Показать ещё Все новости
Давыденко: день рождения встречу в самолёте
Даниил Сальников
Николай Давыденко
Комментарии
Николай Давыденко после поражения от Ришара Гаске рассказал о матче, о разнице между Гаске и Роджером Федерером и о многом другом.

Россиянин Николай Давыденко, который в воскресенье отмечает день рождения, проанализировал свой матч третьего круга «Ролан Гаррос» против француза Ришара Гаске. Напомним, что Гаске победил со счётом 6:4, 6:4, 6:3. Николай ответил на вопросы журналистов, в том числе корреспондента «Чемпионат.com», и сравнил уровень Гаске и Роджера Федерера, рассказал о проблемах тенниса в России и о многом другом.

— Что можете сказать о матче?
— Скучный вопрос.

— Извините.
— На самом деле мне нечего сказать о матче. Я играл так, как мог, но проиграл в трёх сетах. Не могу поделиться с вами какими-то деталями, потому что я не заинтересован, чтобы вы об этом знали (улыбается). А российским журналистам я расскажу.

— Ещё раз извините за скучный вопрос. Ришар Гаске постепенно прибавляет, он игрок топ-10, может ли он...
(перебивает) Может ли стать первым? Я так не думаю. Он уже игрок топ-10.

Федерер-2? Нет, ему очень далеко до Федерера. Он очень далеко стоит. Федерер даже не знает, где находится корт, на котором играет Гаске.

— Я спрашиваю про то, как далеко он может пройти на этом турнире.
— А, на этом турнире? Ему нужно будет дальше встречаться с игроками, которые тоже в топ-10. Мне сложно что-то говорить о его шансах, всё решит игра. Если он будет в хорошей игровой и в отличной физической форме, тогда он, возможно, имеет шанс дойти до полуфинала или финала. Я не знаю. Спросите у него. Может быть, он ответит вам точнее.

— Как вы оцените сегодняшнюю игру?
— Сегодня я показал максимум того, на что способен на данный момент. Я не хочу говорить, что сыграл очень плохо. Просто моего тенниса не хватило сегодня, чтобы обыграть игрока топ-10.

Исходные записи:
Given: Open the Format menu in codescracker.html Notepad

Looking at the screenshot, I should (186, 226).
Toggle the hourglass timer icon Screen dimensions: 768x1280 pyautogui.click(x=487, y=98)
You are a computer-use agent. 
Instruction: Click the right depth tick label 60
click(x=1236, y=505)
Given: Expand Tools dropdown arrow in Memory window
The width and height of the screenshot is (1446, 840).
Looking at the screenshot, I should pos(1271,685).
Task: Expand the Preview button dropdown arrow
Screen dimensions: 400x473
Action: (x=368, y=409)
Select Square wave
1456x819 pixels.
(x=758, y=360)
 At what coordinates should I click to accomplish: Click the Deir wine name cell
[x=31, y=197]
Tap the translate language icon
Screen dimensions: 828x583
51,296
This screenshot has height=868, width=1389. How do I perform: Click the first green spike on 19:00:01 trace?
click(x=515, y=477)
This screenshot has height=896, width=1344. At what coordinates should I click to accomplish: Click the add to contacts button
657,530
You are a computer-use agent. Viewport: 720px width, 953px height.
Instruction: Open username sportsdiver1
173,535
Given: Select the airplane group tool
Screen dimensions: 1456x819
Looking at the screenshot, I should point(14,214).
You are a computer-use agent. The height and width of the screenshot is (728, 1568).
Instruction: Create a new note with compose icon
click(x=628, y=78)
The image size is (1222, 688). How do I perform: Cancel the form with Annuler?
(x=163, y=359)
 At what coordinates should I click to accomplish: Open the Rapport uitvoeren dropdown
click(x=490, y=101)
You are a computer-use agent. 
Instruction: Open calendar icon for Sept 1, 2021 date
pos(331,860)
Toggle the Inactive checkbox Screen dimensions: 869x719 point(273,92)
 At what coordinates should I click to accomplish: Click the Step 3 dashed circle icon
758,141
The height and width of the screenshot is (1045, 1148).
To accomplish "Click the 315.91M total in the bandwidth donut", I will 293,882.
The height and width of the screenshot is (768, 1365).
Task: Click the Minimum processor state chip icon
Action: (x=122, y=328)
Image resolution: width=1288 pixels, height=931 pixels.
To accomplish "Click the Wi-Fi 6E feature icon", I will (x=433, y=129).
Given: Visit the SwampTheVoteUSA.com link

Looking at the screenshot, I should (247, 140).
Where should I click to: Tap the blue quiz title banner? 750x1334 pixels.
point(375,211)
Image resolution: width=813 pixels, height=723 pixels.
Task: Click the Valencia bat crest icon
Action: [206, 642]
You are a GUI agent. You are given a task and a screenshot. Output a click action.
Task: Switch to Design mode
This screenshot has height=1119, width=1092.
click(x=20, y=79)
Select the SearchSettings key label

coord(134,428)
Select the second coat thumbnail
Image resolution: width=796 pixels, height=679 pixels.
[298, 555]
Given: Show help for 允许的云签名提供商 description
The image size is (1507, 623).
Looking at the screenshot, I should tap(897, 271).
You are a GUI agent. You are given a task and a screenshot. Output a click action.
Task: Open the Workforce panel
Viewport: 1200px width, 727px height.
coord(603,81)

Задания:
1) С каким счётом Гаске обыграл Давыденко, судя по интервью?
2) Выведите без изменений фрагмент интервью, который открывается словами, содержащими «(перебивает) Может ли», и закрывается словами «котором играет Гаске.».
Для работы нужен только текст интервью.

Ответы:
1) 6:4, 6:4, 6:3.

2)
(перебивает) Может ли стать первым? Я так не думаю. Он уже игрок топ-10.

Федерер-2? Нет, ему очень далеко до Федерера. Он очень далеко стоит. Федерер даже не знает, где находится корт, на котором играет Гаске.